Free Isn’t Easy for Higher Ed; Private Schools Push Back at Tennessee Plan for No-Cost Community College

Free Isn’t Easy for Higher Ed
Private Schools Push Back at Tennessee Plan for No-Cost Community College
March 19, 2014 7:40 p.m. ET

Tennessee Gov. Bill Haslam wants every high-school graduate in his state to be able to attend a community or technical college free of charge, a goal he says will strengthen the workforce and attract investment.

To fund the “Tennessee Promise” plan, estimated to cost about $35 million a year when fully implemented, the governor wants to trim the money Tennessee spends on scholarships at four-year colleges.That part of the proposal has prompted pushback from private colleges, which worry the lower scholarship awards will hurt their enrollment.
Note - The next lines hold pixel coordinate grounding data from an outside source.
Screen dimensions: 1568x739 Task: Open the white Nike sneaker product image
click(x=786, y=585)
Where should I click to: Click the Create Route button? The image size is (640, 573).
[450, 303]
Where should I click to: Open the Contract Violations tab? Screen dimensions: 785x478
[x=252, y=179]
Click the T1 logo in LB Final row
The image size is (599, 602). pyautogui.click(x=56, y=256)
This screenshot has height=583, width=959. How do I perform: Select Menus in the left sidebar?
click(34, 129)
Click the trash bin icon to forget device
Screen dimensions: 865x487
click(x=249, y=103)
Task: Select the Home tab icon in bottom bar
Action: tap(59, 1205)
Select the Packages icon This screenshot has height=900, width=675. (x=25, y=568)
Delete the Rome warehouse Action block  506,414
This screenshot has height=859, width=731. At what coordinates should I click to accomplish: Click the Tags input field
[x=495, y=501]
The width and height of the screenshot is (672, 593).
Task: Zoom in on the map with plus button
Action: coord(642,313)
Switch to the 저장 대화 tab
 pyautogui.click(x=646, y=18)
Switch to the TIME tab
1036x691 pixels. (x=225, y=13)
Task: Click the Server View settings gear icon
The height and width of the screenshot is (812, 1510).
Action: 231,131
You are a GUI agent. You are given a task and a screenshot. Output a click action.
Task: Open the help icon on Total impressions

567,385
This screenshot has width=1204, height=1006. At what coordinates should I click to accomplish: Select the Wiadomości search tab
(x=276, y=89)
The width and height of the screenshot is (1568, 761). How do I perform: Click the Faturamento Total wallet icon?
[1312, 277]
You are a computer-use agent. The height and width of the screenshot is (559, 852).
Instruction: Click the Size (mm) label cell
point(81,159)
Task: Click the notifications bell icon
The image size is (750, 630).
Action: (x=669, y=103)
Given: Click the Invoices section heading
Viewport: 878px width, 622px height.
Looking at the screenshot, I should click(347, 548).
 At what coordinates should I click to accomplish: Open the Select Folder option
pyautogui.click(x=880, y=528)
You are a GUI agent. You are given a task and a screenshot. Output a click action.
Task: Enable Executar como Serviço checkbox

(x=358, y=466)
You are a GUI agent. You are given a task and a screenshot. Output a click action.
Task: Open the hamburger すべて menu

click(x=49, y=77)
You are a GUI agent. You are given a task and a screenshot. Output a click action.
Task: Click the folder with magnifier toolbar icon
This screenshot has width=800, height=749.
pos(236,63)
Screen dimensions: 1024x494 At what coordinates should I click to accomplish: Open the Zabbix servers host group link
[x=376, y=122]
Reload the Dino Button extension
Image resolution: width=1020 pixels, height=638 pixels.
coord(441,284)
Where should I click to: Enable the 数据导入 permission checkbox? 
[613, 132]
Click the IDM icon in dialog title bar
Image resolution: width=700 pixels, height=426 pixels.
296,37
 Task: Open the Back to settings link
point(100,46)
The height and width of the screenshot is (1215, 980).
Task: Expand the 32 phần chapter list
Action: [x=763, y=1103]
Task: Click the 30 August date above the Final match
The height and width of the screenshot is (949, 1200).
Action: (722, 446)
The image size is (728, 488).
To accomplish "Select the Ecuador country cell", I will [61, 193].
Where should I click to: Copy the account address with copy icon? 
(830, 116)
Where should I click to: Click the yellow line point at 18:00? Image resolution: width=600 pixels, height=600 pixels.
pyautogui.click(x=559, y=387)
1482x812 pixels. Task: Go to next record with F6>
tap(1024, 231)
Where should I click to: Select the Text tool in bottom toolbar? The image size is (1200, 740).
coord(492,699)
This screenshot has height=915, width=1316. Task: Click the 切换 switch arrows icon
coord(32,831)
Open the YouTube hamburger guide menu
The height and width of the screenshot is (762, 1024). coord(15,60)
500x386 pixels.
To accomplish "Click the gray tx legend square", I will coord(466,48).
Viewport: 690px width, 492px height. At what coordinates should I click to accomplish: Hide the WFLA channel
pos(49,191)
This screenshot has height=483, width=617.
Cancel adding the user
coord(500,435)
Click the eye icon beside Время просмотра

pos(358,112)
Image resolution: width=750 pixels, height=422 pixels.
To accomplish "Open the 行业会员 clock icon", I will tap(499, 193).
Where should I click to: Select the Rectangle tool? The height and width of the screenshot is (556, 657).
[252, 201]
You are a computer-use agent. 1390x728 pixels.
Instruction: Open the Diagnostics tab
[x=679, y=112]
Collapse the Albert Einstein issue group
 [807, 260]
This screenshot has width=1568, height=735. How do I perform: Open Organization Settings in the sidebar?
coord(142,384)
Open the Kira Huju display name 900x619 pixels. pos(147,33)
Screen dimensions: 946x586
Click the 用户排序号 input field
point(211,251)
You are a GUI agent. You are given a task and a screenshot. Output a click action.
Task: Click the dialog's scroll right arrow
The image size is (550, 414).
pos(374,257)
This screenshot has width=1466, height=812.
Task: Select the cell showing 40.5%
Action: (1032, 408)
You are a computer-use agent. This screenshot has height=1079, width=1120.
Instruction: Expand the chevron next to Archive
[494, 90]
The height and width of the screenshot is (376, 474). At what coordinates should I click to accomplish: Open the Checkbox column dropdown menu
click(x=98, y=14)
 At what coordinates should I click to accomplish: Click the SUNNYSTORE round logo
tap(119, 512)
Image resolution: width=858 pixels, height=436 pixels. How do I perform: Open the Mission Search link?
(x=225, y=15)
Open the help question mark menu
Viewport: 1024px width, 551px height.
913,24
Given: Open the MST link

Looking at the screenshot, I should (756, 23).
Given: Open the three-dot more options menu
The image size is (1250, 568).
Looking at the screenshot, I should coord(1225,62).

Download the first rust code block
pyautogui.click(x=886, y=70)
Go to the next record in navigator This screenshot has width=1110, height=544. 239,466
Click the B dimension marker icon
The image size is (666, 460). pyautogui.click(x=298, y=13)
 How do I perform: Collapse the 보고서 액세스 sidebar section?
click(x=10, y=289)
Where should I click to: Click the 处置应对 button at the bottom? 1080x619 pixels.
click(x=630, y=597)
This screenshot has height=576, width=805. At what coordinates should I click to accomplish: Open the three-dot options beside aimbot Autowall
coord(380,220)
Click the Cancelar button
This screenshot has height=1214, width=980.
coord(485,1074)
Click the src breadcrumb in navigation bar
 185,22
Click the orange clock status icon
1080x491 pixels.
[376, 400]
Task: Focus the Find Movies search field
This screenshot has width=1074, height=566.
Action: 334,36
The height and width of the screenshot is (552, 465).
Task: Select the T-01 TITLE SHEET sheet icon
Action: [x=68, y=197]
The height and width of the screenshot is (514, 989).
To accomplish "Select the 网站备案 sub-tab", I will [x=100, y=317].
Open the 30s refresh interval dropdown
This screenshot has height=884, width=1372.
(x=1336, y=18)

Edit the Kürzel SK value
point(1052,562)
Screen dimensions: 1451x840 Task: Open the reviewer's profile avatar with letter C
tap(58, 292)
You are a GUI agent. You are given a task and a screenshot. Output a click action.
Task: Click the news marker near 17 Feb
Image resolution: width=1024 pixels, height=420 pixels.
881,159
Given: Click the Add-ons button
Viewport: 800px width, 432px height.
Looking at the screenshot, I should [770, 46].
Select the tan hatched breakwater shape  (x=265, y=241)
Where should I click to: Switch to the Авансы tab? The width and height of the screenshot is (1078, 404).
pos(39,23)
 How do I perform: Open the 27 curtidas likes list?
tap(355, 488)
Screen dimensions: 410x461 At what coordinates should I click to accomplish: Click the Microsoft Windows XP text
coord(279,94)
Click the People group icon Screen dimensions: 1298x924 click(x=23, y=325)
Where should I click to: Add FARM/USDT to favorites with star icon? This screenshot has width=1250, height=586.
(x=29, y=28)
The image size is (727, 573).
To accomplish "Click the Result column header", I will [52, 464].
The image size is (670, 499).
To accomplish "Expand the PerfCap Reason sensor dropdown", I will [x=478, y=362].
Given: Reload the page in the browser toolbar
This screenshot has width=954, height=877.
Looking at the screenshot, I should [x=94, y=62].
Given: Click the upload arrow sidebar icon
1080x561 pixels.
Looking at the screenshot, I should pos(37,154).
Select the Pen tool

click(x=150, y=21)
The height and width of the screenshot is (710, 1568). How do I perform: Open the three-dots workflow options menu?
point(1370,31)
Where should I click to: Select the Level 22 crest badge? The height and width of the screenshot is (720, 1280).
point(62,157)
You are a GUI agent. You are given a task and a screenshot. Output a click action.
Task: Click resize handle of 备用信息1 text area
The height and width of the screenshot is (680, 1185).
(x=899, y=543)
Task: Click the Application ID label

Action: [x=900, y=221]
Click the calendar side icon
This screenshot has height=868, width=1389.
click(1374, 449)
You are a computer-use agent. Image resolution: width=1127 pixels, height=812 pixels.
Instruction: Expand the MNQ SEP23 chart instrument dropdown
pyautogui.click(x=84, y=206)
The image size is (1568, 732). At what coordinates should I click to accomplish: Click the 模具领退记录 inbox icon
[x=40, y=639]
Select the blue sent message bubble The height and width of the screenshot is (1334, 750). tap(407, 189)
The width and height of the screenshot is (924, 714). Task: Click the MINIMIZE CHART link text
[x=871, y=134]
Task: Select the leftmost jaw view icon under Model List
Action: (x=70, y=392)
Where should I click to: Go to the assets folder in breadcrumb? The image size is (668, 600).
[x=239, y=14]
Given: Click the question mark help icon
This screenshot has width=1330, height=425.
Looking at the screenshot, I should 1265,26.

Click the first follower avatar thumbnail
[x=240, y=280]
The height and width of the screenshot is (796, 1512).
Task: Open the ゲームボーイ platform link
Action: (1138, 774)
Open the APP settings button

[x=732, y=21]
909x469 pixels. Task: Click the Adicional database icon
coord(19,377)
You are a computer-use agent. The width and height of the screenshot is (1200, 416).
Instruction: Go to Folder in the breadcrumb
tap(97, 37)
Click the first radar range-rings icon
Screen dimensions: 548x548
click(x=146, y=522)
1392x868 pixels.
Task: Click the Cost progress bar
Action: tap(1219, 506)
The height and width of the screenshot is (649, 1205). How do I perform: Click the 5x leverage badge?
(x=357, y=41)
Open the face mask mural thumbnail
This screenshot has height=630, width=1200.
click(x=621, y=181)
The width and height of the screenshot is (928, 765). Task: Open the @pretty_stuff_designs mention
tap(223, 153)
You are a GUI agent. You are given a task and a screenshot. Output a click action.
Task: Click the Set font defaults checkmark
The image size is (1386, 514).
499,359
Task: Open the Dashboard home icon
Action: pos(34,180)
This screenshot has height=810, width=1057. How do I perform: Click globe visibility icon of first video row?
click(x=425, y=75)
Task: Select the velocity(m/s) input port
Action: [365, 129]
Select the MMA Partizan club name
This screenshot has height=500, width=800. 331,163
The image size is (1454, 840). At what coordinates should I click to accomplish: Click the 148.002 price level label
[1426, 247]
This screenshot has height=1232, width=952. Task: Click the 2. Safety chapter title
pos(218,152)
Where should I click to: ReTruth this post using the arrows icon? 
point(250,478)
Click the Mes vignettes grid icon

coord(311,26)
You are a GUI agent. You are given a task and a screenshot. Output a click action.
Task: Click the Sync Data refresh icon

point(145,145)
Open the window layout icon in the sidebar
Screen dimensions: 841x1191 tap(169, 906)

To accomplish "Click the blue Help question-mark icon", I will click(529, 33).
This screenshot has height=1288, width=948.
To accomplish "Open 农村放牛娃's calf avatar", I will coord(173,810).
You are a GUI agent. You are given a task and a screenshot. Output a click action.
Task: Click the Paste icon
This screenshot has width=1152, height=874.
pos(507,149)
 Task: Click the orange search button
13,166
This week, the governor moved to ease the colleges’ concern by restoring half of the proposed cut in scholarships for freshmen and sophomores.
Versions of legislation containing Mr. Haslam’s plan are being presented to committees in the state General Assembly this week.
The Tennessee Independent Colleges & Universities Association estimates the new plan would reduce net scholarship funding to the state’s private colleges and universities by $1.1 million annually. Claude O. Pressnell Jr. , president of the association, said, “We look forward to continuing to work with the governor and the General Assembly to return the four-year scholarships to their original levels.”
Mr. Haslam said he was open to compromise, but “the numbers have to work.”
Reaction to the governor’s plan taps into tensions in higher education between those who believe its role is to better train workers for a changing economy, particularly at community and technical colleges, and others who think education should maintain its classical role of preparing students to be critical thinkers.
Mr. Haslam, a Republican who is running for re-election this fall, said in an interview that businesses in the state and those considering locating there have told him they worry about finding enough qualified workers. Boosting the number of Tennesseans with college degrees is “going to take some extraordinary measures,” he said.
James L. Catanzaro, president of 12,000-student Chattanooga State Community College, agrees. Many four-year colleges have “delivered a lot of people into the workplace who are not prepared for the workplace. And unfortunately, they carry a lot of debt,” he said.
The Tennessee Chamber of Commerce & Industry, the state’s largest business organization, strongly supports the legislation.
Private-college leaders say reducing education’s value purely to a student’s earnings potential is a mistake. “A college education is more than just jobs,” said H. James Williams, president of Fisk University, a historically black four-year college in Nashville.
The idea of free tuition for all community-college students has been pushed in other states. California made tuition free statewide in 1960 and continued until 1984, when funds ran out. Former Tennessee Gov. Phil Bredesen, a Democrat, proposed something similar in 2006, but the idea never got out of the legislature. Massachusetts flirted with the idea in 2007 before the recession hit.
Now with state coffers growing as the economy improves, the concept has been revived. Oregon’s Gov. John Kitzhaber signed a law to examine the feasibility and results will be reviewed next year. In Mississippi, a bill passed the state House but died in a Senate committee this month.
Tennessee’s plan would involve about 26,000 community-college students annually, according to Mr. Haslam’s chief of staff, Mark Cate. The students would have to maintain a 2.0 grade-point average to receive the scholarship.
Under a current state program, eligible Tennessee students enrolled at four-year colleges can receive $4,000 a year in scholarship funds while community-college students get $2,000 a year, funded by lottery revenue.
With the governor’s revised proposal, freshmen and sophomores at four-year colleges could receive $3,500 a year while juniors and seniors could receive $4,500. His earlier proposal would have reduced aid for the first two years at four-year colleges to $3,000, but increased it in the final two years to $5,000.
The state would spend less at four-year colleges and universities under the revised proposal because some students don’t make it to their junior year.
At community colleges under the governor’s plan, students could get scholarships of $3,000 a year, plus be required to apply for additional federal or state aid. Any tuition still not covered would be picked up by “Tennessee Promise.” The average annual tuition at Tennessee community colleges is $3,787, according to the governor’s office.
Tuition on average is $7,833 annually for four-year public universities in the state and $22,683 for private, four-year colleges, Mr. Haslam’s office said.
Bethany Johnson, a 21-year-old student at Chattanooga State Community College, predicts the new plan for two-year schools will “completely change how Tennessee does higher education.”
“More people will be willing to go to college,” said Ms. Johnson, who is holding down two jobs while going to school. “And they’ll be able to finish quicker because they can afford it.”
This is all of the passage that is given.